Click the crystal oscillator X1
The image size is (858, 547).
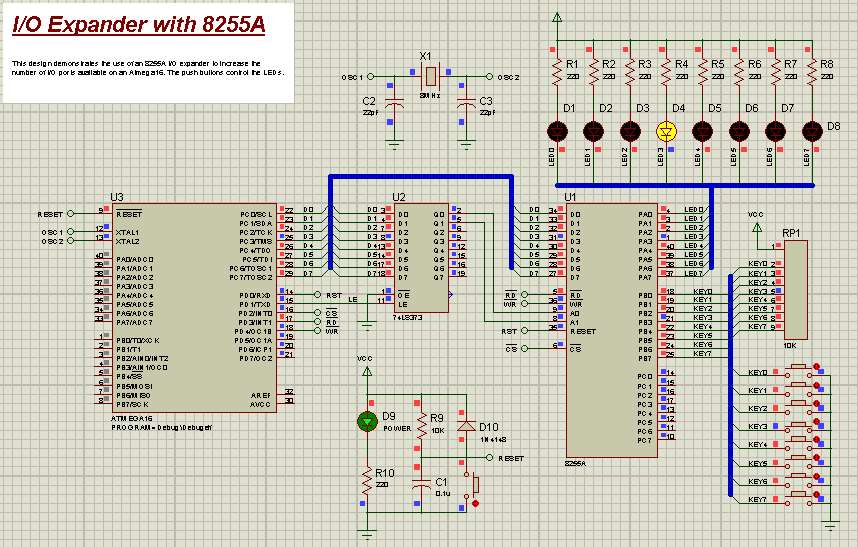(x=430, y=77)
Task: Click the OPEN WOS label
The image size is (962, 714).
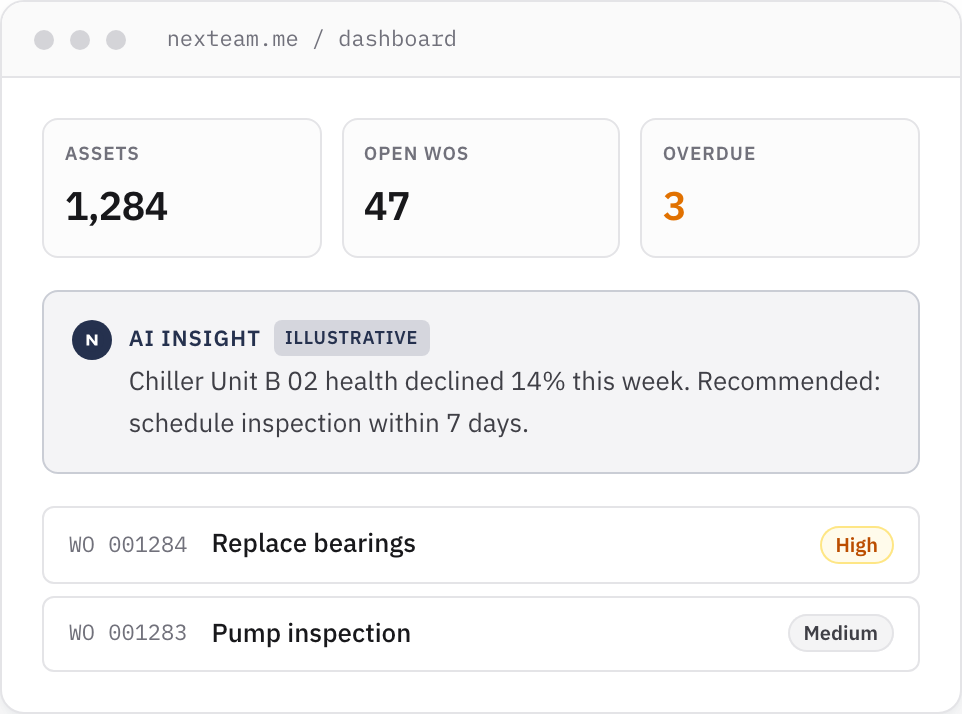Action: [x=416, y=153]
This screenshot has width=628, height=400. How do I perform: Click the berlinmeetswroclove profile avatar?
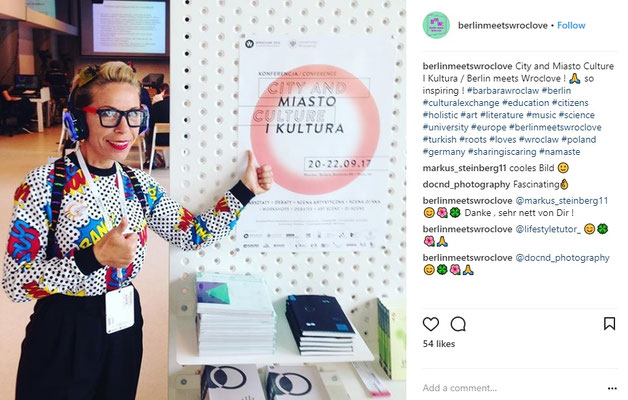click(x=436, y=25)
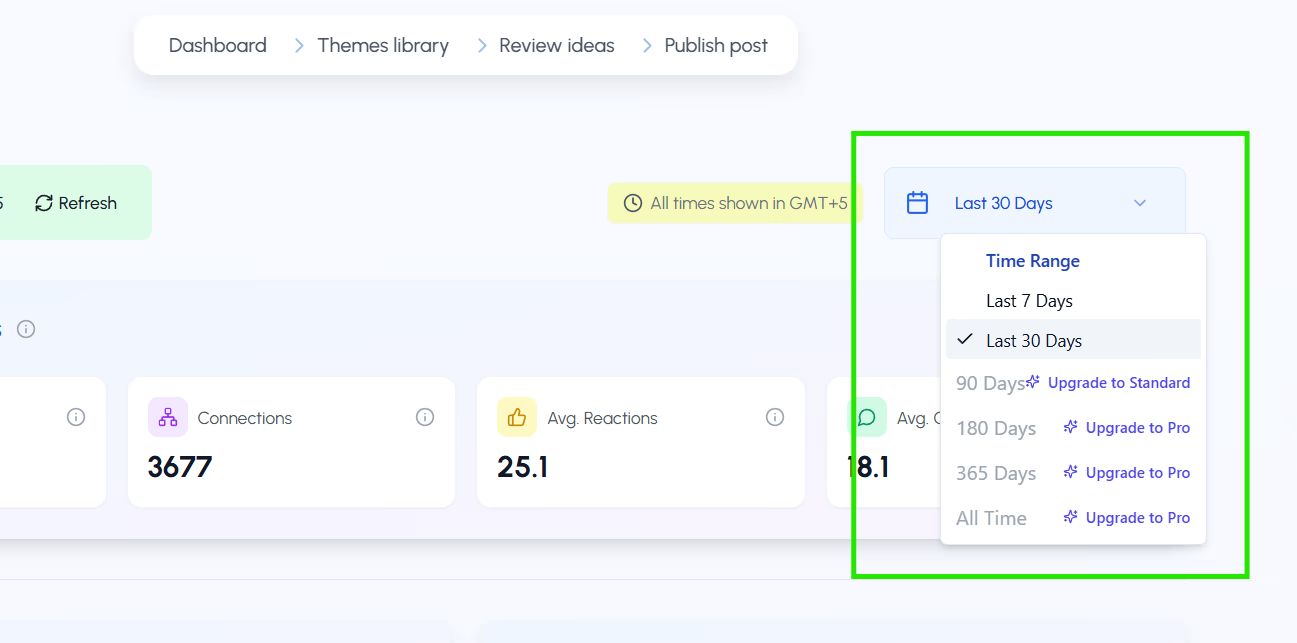Choose the Last 7 Days option
Viewport: 1297px width, 643px height.
pos(1029,301)
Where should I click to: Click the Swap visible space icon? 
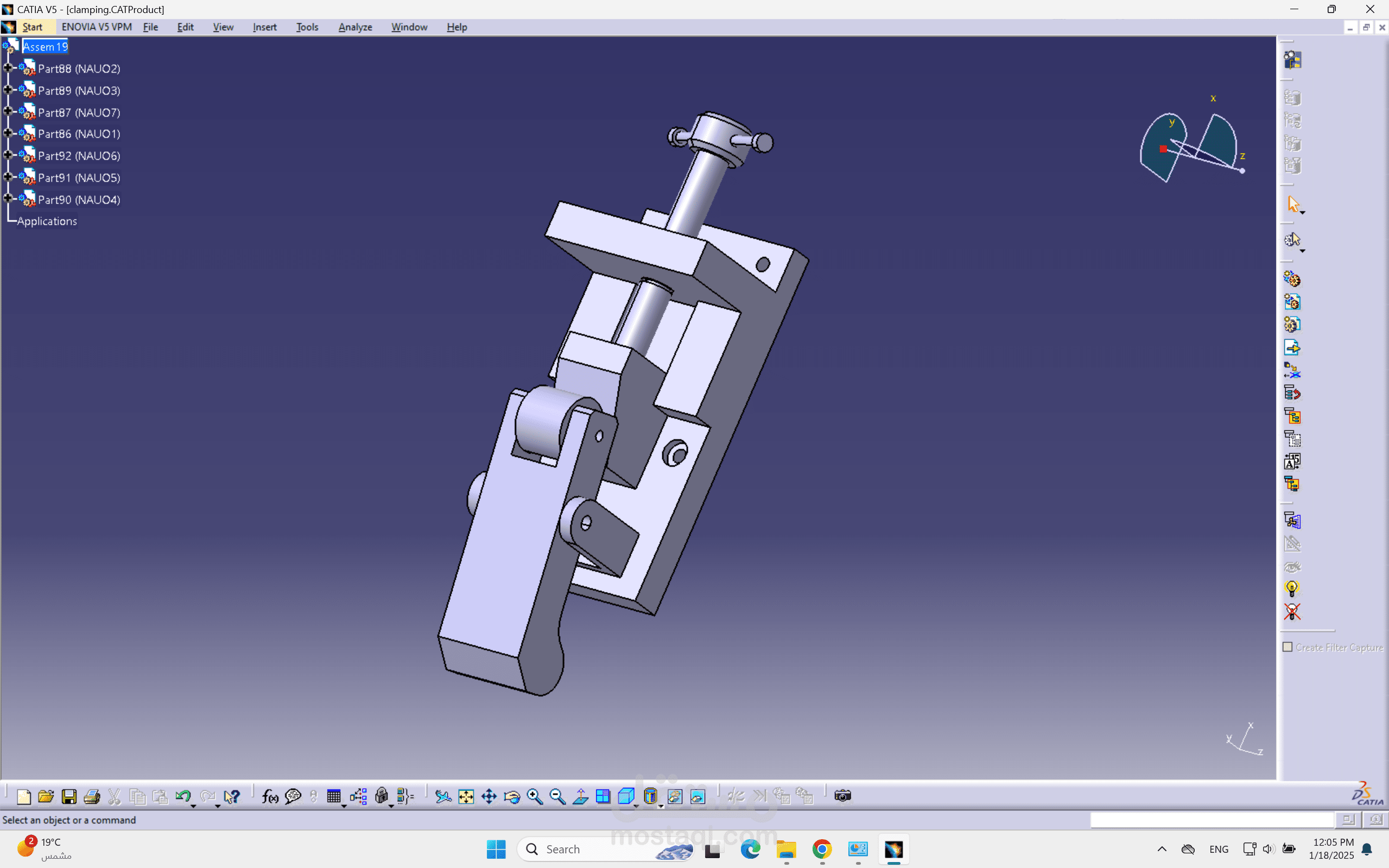click(697, 796)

+===+

- **Short exercise**: Quote every line of the records above verbatim, leaving out the pictures.

- **Solution for this problem**:
Click the crystal oscillator X1
The image size is (858, 547).
(x=430, y=77)
Task: Click the OPEN WOS label
The image size is (962, 714).
Action: [x=416, y=153]
This screenshot has width=628, height=400. How do I perform: Click the berlinmeetswroclove profile avatar?
click(x=436, y=25)
Choose the Last 7 Days option
Viewport: 1297px width, 643px height.
pos(1029,301)
Where should I click to: Click the Swap visible space icon? 
click(697, 796)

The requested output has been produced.